• WRITTEN TASK:
Return the lines below verbatim, leaving every character unchanged.

• INPUT ROWS:

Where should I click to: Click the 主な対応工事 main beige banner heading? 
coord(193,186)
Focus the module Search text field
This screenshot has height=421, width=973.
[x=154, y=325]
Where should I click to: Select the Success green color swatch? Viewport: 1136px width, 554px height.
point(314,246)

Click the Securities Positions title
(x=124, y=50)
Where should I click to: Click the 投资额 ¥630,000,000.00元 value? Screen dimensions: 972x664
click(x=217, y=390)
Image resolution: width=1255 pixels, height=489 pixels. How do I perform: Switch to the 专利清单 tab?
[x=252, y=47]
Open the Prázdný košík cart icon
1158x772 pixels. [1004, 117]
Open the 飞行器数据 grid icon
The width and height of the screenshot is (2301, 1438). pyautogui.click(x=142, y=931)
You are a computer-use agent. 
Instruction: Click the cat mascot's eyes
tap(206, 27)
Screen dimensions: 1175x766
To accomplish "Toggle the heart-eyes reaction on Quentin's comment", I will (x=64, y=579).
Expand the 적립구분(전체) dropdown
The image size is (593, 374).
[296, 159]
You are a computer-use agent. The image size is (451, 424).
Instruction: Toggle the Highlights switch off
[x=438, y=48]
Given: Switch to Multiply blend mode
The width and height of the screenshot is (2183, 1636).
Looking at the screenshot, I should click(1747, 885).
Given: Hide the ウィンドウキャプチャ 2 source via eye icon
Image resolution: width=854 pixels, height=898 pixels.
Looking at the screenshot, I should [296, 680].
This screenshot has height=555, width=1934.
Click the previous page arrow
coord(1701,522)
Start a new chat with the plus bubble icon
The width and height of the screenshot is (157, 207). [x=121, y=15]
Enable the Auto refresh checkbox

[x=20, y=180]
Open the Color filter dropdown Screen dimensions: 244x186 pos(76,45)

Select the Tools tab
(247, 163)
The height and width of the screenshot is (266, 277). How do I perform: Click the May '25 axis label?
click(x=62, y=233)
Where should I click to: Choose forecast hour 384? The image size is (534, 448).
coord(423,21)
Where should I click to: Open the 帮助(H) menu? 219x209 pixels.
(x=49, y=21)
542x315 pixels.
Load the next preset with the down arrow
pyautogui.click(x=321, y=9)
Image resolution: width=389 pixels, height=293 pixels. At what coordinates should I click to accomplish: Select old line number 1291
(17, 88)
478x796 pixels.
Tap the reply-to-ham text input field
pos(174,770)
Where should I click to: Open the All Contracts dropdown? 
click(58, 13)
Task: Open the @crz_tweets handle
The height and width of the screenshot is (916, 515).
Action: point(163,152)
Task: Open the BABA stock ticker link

• TASK OUTPUT:
Where should I click to: Click the 主な対応工事 main beige banner heading? 
coord(193,186)
Focus the module Search text field
This screenshot has height=421, width=973.
[x=154, y=325]
Where should I click to: Select the Success green color swatch? Viewport: 1136px width, 554px height.
point(314,246)

Click the Securities Positions title
(x=124, y=50)
Where should I click to: Click the 投资额 ¥630,000,000.00元 value? Screen dimensions: 972x664
click(x=217, y=390)
Image resolution: width=1255 pixels, height=489 pixels. How do I perform: Switch to the 专利清单 tab?
[x=252, y=47]
Open the Prázdný košík cart icon
1158x772 pixels. [1004, 117]
Open the 飞行器数据 grid icon
The width and height of the screenshot is (2301, 1438). pyautogui.click(x=142, y=931)
You are a computer-use agent. 
Instruction: Click the cat mascot's eyes
tap(206, 27)
Screen dimensions: 1175x766
To accomplish "Toggle the heart-eyes reaction on Quentin's comment", I will (x=64, y=579).
Expand the 적립구분(전체) dropdown
The image size is (593, 374).
[296, 159]
You are a computer-use agent. The image size is (451, 424).
Instruction: Toggle the Highlights switch off
[x=438, y=48]
Given: Switch to Multiply blend mode
The width and height of the screenshot is (2183, 1636).
Looking at the screenshot, I should click(1747, 885).
Given: Hide the ウィンドウキャプチャ 2 source via eye icon
Image resolution: width=854 pixels, height=898 pixels.
Looking at the screenshot, I should [296, 680].
This screenshot has height=555, width=1934.
Click the previous page arrow
coord(1701,522)
Start a new chat with the plus bubble icon
The width and height of the screenshot is (157, 207). [x=121, y=15]
Enable the Auto refresh checkbox

[x=20, y=180]
Open the Color filter dropdown Screen dimensions: 244x186 pos(76,45)

Select the Tools tab
(247, 163)
The height and width of the screenshot is (266, 277). How do I perform: Click the May '25 axis label?
click(x=62, y=233)
Where should I click to: Choose forecast hour 384? The image size is (534, 448).
coord(423,21)
Where should I click to: Open the 帮助(H) menu? 219x209 pixels.
(x=49, y=21)
542x315 pixels.
Load the next preset with the down arrow
pyautogui.click(x=321, y=9)
Image resolution: width=389 pixels, height=293 pixels. At what coordinates should I click to accomplish: Select old line number 1291
(17, 88)
478x796 pixels.
Tap the reply-to-ham text input field
pos(174,770)
Where should I click to: Open the All Contracts dropdown? 
click(58, 13)
Task: Open the @crz_tweets handle
The height and width of the screenshot is (916, 515).
Action: point(163,152)
Task: Open the BABA stock ticker link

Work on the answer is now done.